Begin Raw records

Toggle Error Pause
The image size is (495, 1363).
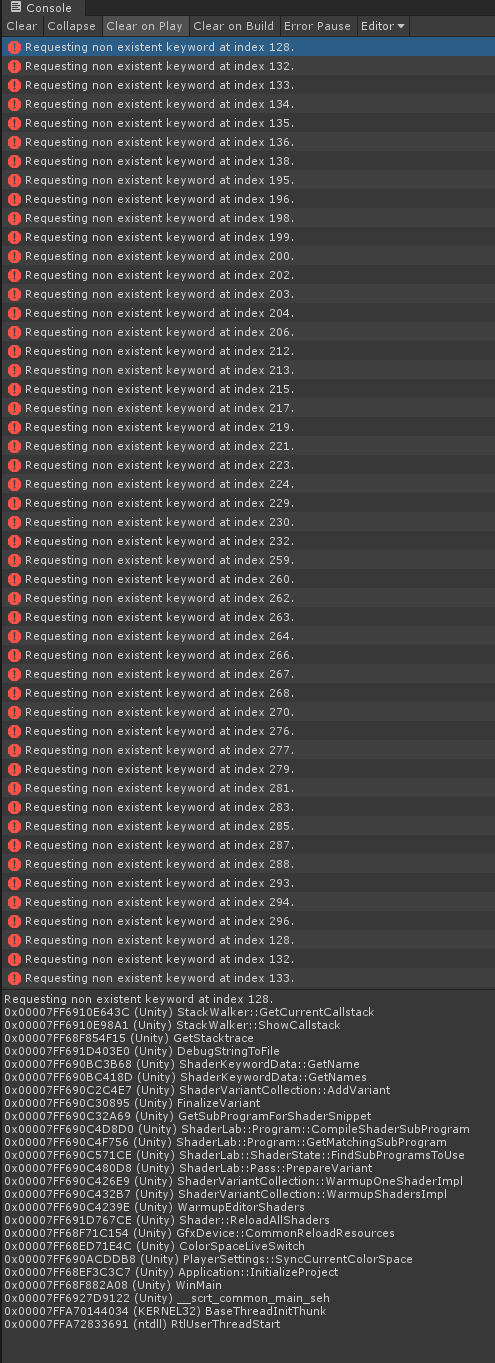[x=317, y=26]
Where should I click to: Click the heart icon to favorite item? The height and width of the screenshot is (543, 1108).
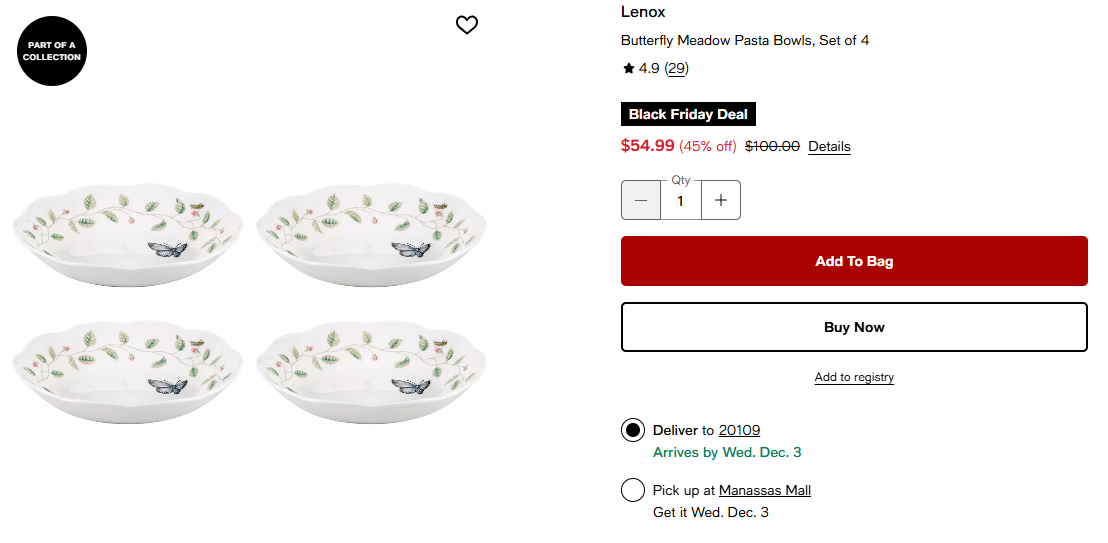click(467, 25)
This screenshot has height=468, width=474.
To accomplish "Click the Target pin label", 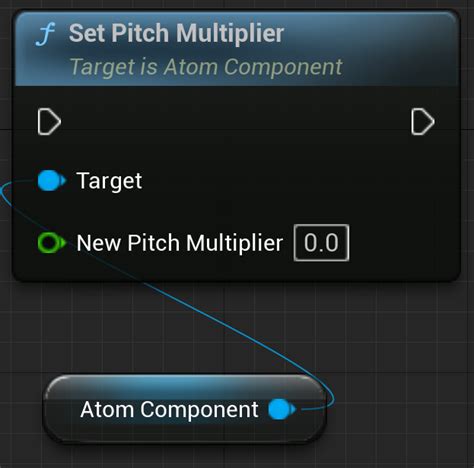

End Raw records

Stated goal ->
Put each line of the items above into a Markdown table with the columns No. and Line, numbering the rows and omitting blank lines. Leave the pictures out of the answer.

Final result ->
| No. | Line |
|---|---|
| 1 | Toggle Error Pause |
| 2 | The image size is (495, 1363). |
| 3 | [x=317, y=26] |
| 4 | Where should I click to: Click the heart icon to favorite item? The height and width of the screenshot is (543, 1108). |
| 5 | click(467, 25) |
| 6 | This screenshot has height=468, width=474. |
| 7 | To accomplish "Click the Target pin label",  |